There was an empty stool next to her, because although Rosalie was very alluring, she wasn’t exactly inviting. Truth be told, people could (and did) say the same thing about him. He slid his leg over the cheap black vinyl stool and sat down beside her as if their little spat earlier that day had never taken place. He didn’t look directly at her; he was too busy trying to catch the eye of the bartender. He still needed that drink.
“Boy, you’ve got some nerve,” she said incredulously, and he almost cringed at the venom in her voice.
He looked her straight in the eye. “So I’ve been told.” He waited for her response, which she didn’t seem inclined to offer. She only glared icily at him, which secretly intrigued him. Here was this talented, beautiful, confident (and maybe a touch proud) woman who knew who he was, understood his influence in their musical sphere and yet wasn’t intimidated by him. She wasn’t kissing his ass, or looking for a handout, or trying to seduce him. He looked away from her cold blue eyes and managed to get the bartender’s attention. He certainly wished then that he hadn’t made himself her enemy.
The bartender came over and Edward ordered himself a seven and seven, and noticing Rosalie’s beer was almost empty, quickly tacked on “…and a refill of whatever she’s drinking,” before Rosalie could protest. She huffed, but didn’t argue, and Edward wondered hopefully and briefly if she was able to hold her tongue after all. Their drinks came and Rosalie sipped on her beer pensively.
“Why?” was all she said, but Edward knew exactly what she was asking.
“I told you why. Your shifts were sloppy.”
“I beg to differ. I’ve been playing that pie-”
“And you can’t take criticism,” he interrupted her. “Listening to my instruction isn’t negotiable.”
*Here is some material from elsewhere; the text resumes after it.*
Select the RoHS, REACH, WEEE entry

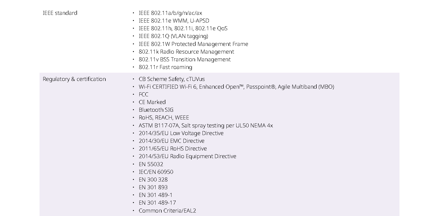tap(164, 118)
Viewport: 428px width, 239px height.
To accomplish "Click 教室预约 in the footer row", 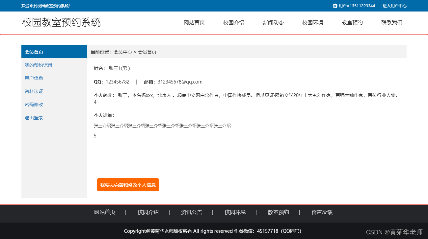I will coord(278,212).
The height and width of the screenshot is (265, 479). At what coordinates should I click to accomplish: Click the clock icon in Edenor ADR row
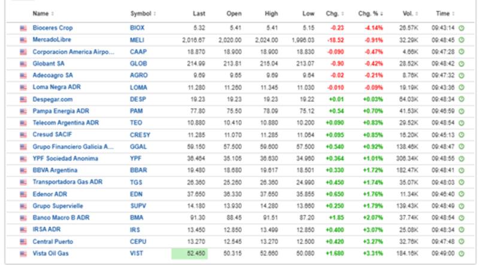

Her face fell ever so slightly and only for the briefest of moments before her chin shot up proudly. “Any other advice you can offer, Maestro Cullen?” Her tone was tense but sincere.
“Look,” he said, softening his eyes as he looked at her. “You know you’re talented. You need to tone it down a little. Let the music own you a little, and not be so confident. You should think about that and then come back next season and audition again,” he suggested, but wasn’t sure what to make of the expression on her face. “Of course, it’s only advice. Take it or not,” he offered just to cover his bases. She looked away and took a healthy gulp of beer.
“Well, I’ll be very interested to hear your technique tonight on the piano, now that I know it’s you back there. What a rare treat,” she said trying to hide her sarcasm and failing.
“Wonderful, I’m looking forward to hearing your opinion of my Andrews Sisters repertoire.” He smirked as she shot a murderous stare at Jasper. With that, Edward said goodbye to Rosalie Hale, picked up his drink and walked back to the piano.
He kept an eye on her from his tucked away little corner. She finished her beer, said her goodbyes to Mike Newton and the others, then left alone. He didn’t get to play Don’t Sit Under the Apple Tree for her, but perhaps that was for the best.
The rest of the night, he thought about Rosalie Hale. Of her flashing eyes and rigid posture, born from years of sitting behind her cello. Her pride in her ability, which in his view, bordered on conceit. His fingers caressed the piano as he played he-hardly-knew-what, and for the first time since… he couldn’t even remember, it wasn’t the music that kept Bella at bay, it was a woman.
Not a girl.
It was all very disconcerting.
When he got home he was still thinking about her, and as he took Jack for a quick walk before turning in for the night, he made a resolution. He would just stop thinking about her. So he did, for the most part. Kind of. Not really. In fact he fell asleep trying to decide exactly what shade of blonde her hair was.